Excerpt to read →
+ + +

Updated at 4:02 p.m. ET

If there was any doubt over President Trump's views on climate change, those doubts evaporated with the unveiling of his proposed federal budget on Thursday.

The budget would end programs to lower domestic greenhouse gas emissions, slash diplomatic efforts to slow climate change and cut scientific missions to study the climate.

"It's terrible from the perspective of having any concern at all about climate change," says Andrew Light, a senior fellow at the World Resources Institute's climate program and a professor at George Mason University.

"They can cut the funding, but climate change is real and we're going to have to deal with it," says Chris McEntee, director of the American Geophysical Union. "Slashing this kind of funding is not going to assist in building the resiliency to climate and the impacts of climate change that this country needs."

Previously, the Trump administration had sent somewhat mixed signals about climate change. Trump himself had described climate change as a hoax, but he also said he had an open-mind toward efforts to control it. Secretary of State Rex Tillerson has acknowledged climate change, while EPA Administrator Scott Pruitt has questioned whether CO2 is causing the globe to warm.

In a press briefing Thursday, Mick Mulvaney, the head of Trump's Office of Management and Budget, was unequivocal about the administration's attitude toward the issue.

"We're not spending money on that anymore," Mulvaney said when asked about climate funding. "We consider that to be a waste of your money to go out and do that."

At the Environmental Protection Agency, the proposed budget "discontinues funding for the Clean Power Plan, international climate change programs, climate change research and partnership programs, and related efforts."

The Clean Power Plan is the Obama administration's plan to reduce greenhouse gas emissions from power plants — an effort that Pruitt has been highly critical of.

+ + +

(Stored data)
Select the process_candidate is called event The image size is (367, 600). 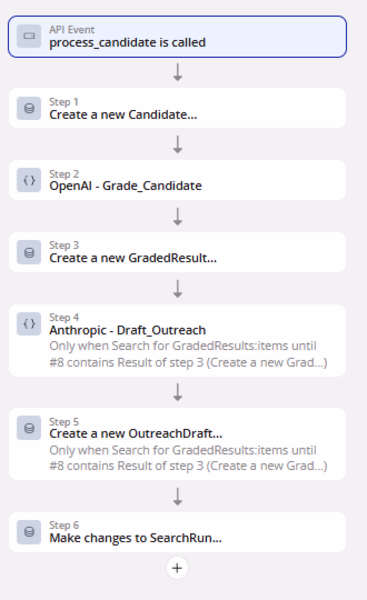click(177, 37)
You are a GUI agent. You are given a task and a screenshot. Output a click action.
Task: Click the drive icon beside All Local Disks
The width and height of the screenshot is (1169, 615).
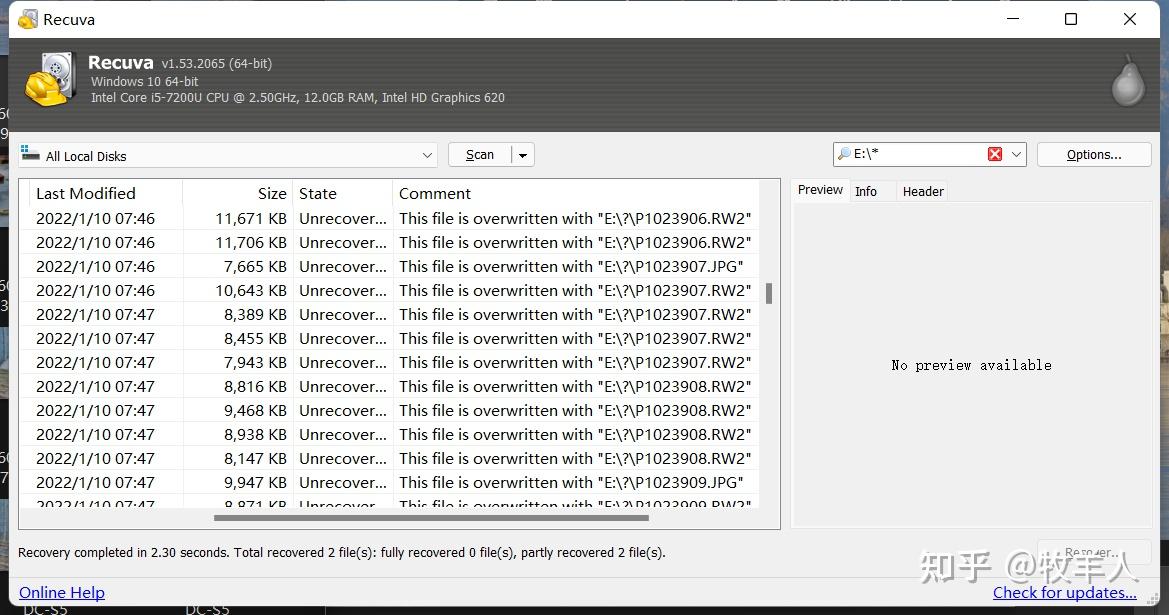click(x=31, y=154)
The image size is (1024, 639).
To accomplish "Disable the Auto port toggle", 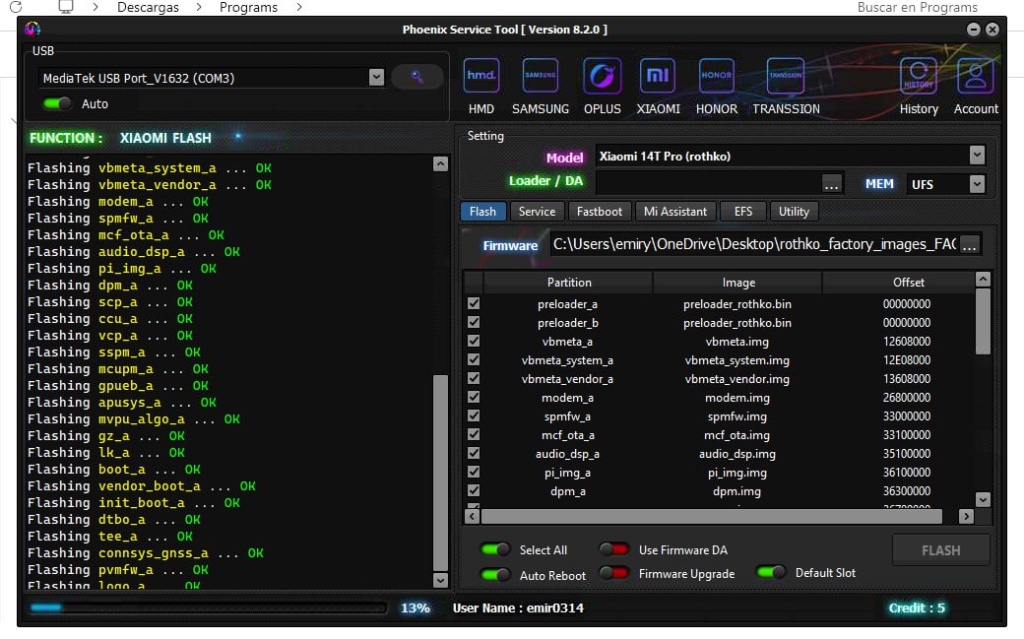I will click(57, 103).
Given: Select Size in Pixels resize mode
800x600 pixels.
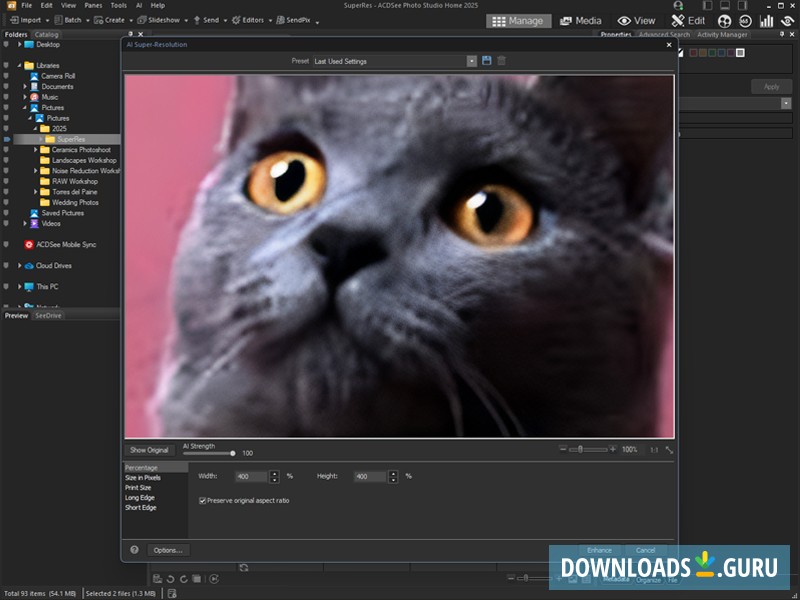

+ + +

What this task involves →
In the article on Trump's proposed budget and climate change, who is named as director of the American Geophysical Union?

Task result →
Chris McEntee